Final population of state $|3\rangle$ (obtained through a numerically exact resolution of the relevant Schrödinger equation) when the system starts in $|1\rangle$ as a function of ${\mathrm{\Omega }}_{13}$ and $\mathrm{\Delta }$ (both in units of ${\mathrm{\Omega }}_{23}$).

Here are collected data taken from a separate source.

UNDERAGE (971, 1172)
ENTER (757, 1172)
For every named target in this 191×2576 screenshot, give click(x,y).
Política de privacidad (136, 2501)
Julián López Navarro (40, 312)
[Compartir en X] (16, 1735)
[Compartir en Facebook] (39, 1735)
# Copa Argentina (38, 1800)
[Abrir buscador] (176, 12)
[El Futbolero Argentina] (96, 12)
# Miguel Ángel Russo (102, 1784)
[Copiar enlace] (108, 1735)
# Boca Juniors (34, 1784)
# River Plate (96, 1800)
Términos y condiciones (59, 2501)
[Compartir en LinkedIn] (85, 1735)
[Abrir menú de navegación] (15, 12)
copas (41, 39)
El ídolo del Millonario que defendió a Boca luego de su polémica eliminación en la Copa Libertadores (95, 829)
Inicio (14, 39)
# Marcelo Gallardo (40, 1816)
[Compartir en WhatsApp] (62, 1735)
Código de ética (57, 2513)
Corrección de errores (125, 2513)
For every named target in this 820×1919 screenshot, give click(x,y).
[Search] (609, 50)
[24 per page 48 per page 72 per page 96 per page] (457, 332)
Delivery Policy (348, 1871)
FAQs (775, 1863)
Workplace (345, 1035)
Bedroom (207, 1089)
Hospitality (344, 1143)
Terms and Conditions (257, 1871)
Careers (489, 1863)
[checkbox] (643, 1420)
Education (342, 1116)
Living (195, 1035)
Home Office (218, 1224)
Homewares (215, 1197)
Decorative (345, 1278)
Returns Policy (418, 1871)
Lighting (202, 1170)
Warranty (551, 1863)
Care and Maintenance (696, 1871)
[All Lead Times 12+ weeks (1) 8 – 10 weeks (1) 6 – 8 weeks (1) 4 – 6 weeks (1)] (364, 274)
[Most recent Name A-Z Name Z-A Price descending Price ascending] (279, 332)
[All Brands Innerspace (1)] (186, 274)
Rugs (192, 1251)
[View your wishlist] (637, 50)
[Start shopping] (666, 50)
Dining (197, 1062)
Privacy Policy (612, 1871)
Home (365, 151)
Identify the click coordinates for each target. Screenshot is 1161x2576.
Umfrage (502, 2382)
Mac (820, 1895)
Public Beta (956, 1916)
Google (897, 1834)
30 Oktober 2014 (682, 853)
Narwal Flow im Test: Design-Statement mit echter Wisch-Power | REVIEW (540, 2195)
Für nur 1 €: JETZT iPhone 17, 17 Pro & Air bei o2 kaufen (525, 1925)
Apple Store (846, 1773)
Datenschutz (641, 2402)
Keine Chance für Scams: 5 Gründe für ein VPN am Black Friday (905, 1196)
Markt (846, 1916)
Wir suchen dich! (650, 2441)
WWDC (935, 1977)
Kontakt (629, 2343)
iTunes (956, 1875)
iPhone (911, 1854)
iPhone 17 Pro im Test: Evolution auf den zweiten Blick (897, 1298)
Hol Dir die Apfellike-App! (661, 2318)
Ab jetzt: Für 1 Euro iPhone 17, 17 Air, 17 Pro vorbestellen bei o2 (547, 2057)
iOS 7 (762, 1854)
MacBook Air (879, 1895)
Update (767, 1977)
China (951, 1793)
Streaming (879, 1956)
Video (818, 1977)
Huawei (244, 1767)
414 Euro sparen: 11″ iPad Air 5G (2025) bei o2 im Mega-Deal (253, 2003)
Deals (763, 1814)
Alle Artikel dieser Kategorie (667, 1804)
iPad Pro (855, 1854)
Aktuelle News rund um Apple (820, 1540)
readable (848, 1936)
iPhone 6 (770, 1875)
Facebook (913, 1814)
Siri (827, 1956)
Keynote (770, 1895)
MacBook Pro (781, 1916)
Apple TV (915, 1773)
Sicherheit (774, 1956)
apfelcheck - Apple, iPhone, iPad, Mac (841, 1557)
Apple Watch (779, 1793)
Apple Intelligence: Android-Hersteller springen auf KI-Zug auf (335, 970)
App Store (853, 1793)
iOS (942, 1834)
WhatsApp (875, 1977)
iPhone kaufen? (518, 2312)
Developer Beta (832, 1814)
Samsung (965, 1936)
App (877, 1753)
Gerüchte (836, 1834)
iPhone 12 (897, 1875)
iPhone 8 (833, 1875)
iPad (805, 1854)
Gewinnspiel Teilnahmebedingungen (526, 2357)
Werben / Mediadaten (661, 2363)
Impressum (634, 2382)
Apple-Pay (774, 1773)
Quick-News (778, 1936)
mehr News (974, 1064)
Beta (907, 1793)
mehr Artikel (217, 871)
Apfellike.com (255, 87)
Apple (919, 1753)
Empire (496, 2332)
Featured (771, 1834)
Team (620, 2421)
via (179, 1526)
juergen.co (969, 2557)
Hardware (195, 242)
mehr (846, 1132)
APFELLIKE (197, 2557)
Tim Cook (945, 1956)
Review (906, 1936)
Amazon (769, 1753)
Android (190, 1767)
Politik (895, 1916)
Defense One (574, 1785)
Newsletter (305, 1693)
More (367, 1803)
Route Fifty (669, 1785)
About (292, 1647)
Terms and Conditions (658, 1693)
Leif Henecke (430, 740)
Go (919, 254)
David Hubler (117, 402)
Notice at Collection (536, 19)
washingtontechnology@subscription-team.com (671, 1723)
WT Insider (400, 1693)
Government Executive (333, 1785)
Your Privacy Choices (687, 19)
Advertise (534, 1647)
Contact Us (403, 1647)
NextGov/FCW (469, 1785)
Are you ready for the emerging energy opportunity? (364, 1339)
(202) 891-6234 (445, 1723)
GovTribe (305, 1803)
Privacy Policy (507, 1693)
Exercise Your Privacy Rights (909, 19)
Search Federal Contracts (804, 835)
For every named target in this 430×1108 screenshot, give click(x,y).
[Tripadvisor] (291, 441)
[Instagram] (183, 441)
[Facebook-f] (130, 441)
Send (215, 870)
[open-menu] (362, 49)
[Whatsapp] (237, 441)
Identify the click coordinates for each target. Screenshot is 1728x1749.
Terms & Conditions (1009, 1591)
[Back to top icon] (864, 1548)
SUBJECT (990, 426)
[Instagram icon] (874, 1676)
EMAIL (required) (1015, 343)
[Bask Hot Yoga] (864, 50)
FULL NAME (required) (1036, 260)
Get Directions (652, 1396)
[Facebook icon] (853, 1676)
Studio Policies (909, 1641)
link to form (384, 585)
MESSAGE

The relevant parameters are ${\mathrm{\Omega }}_{12}/{\mathrm{\Omega }}_{23}=1$, $\kappa /{\mathrm{\Omega }}_{23}^2=0.1$, and $\kappa T/{\mathrm{\Omega }}_{23}=100$. Concerning the decay rate, the following values have been considered: (a) $\mathrm{\Gamma }/{\mathrm{\Omega }}_{23}=0.001$, (b) $\mathrm{\Gamma }/{\mathrm{\Omega }}_{23}=0.005$, and (c) $\mathrm{\Gamma }/{\mathrm{\Omega }}_{23}=0.025$.

Figure 5

Final population of state $|3\rangle$ (obtained through a numerically exact resolution of the relevant Schrödinger equation) as a function of $\mathrm{\Delta }$ (in units of ${\mathrm{\Omega }}_{23}$) and $\mathrm{\Gamma }$ (in units of ${\mathrm{\Omega }}_{23}$ and in logarithmic scale), when the system starts being in the state $|1\rangle$. The relevant parameters are ${\mathrm{\Omega }}_{12}/{\mathrm{\Omega }}_{23}=1$, $\kappa /{\mathrm{\Omega }}_{23}^2=0.1$, $\kappa T/{\mathrm{\Omega }}_{23}=100$, and (a) ${\mathrm{\Omega }}_{13}=0$, (b) ${\mathrm{\Omega }}_{13}/{\mathrm{\Omega }}_{23}=0.2$, and (c) ${\mathrm{\Omega }}_{13}/{\mathrm{\Omega }}_{23}=0.5$.